A free lesson learned doing law across emerging economies in the Pacific is that legal and regulatory vacuums will invariably lead to people seeking to exploit those gaps for their own benefit. Unfortunately, with perhaps the exception of PNG (where there is still considerable room for development), their exist substantial gaps in the application and enforcement of protective frameworks in the competition and consumer space. Generally, these gaps come at the expense of consumers in these Pacific countries.
However, this is not to say that businesses should not take the overall lack of regulation in the region to mean they are free to operate in these markets as they please, without regulatory oversight. PNG has provided a number of recent examples of the ICCC weighing in on proposed corporate mergers and acquisitions in that jurisdiction – such as the 2021 rejection of Kina Bank’s acquisition of Westpac PNG citing reduced competition within the highly concentrated PNG banking sector. The broad power of the ICCC allows it to monitor transactions even if no application for clearance or authorisation has been made – this includes the power to apply for an injunction to stop a transaction. The ICCC can also impose fines, apply for directors and managers to be excluded from acting in such positions and even move to start the divestiture of assets or shares already transferred.

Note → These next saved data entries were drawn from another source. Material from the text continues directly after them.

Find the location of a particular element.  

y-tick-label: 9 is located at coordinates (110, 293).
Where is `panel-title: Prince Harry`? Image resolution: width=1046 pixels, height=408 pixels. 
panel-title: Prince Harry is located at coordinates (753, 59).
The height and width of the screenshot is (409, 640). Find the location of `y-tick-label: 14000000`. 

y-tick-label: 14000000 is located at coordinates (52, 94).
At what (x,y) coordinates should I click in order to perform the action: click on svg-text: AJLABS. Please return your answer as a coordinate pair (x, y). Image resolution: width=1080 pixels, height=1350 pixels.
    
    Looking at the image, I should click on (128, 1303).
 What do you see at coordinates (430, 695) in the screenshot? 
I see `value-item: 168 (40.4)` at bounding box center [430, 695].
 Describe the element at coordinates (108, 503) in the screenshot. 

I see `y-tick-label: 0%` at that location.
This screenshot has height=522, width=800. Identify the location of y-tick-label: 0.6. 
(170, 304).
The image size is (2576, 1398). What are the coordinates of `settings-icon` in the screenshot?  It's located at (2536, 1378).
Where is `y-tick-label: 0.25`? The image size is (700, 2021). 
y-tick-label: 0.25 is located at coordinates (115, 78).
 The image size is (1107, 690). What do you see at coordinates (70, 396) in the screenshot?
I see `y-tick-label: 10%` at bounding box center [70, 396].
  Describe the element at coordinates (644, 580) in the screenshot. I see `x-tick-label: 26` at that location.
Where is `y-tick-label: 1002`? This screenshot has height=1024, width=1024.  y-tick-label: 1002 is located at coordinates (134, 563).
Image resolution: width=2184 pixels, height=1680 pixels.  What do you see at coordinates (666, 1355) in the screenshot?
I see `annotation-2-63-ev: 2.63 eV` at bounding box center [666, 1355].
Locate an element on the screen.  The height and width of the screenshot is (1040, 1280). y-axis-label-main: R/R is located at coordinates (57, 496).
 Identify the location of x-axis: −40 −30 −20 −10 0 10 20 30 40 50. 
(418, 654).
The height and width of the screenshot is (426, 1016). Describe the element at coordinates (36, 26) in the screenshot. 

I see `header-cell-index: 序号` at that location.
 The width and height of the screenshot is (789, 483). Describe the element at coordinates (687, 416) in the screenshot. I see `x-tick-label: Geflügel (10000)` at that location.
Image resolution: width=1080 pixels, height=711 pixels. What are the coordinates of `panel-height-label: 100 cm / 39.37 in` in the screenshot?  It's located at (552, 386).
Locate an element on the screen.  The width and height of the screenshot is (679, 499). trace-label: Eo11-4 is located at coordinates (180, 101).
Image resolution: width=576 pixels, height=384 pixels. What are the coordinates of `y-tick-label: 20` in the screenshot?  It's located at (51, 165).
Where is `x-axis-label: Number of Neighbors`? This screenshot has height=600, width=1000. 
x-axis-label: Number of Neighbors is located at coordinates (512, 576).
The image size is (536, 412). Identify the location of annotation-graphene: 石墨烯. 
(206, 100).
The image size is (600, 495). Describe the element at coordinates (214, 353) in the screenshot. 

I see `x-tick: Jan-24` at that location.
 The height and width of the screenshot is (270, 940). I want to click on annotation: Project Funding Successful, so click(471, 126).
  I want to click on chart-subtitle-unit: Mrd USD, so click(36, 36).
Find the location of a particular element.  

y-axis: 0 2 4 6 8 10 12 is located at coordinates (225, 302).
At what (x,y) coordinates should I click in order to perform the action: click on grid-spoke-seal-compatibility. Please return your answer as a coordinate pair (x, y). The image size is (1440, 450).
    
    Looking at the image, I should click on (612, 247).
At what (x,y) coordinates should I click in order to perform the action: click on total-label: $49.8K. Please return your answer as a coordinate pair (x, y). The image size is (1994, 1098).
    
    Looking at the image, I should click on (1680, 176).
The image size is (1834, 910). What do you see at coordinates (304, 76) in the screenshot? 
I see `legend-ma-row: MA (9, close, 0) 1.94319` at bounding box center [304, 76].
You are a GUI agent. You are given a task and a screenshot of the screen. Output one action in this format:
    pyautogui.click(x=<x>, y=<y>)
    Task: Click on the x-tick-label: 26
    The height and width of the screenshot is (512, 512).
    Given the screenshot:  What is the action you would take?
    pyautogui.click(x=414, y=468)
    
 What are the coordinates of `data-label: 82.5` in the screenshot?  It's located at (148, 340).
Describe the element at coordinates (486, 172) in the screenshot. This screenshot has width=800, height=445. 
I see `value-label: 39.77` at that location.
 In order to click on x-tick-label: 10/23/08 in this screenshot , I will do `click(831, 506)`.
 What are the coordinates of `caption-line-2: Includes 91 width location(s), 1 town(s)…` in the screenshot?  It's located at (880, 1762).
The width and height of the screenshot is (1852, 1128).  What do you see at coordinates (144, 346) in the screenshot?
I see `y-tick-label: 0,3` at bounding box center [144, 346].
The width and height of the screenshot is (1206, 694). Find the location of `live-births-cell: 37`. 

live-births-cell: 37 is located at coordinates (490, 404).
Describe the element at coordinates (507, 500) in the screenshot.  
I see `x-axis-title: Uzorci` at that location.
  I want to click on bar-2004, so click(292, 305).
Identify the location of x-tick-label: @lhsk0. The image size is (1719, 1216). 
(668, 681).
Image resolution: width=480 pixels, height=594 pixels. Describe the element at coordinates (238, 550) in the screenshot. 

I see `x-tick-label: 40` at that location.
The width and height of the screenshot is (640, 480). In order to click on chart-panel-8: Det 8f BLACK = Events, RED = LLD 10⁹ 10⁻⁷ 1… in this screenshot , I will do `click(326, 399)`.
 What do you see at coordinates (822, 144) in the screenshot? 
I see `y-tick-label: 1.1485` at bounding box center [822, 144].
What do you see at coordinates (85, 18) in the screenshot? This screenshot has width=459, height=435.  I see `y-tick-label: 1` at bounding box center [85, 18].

As for Vanuatu and Solomon Islands, good conscience is good business. Corporate entities and international wholesalers and retailers should hold themselves to the competition and consumer law standards they are required to apply in more regulated jurisdictions like Australia, New Zealand, Fiji and, increasingly, PNG. As the laws in these jurisdictions (hopefully) continue to develop and become more robust, future reputational risk will exist for those companies who are subsequently shown to have been engaging in improper market conduct.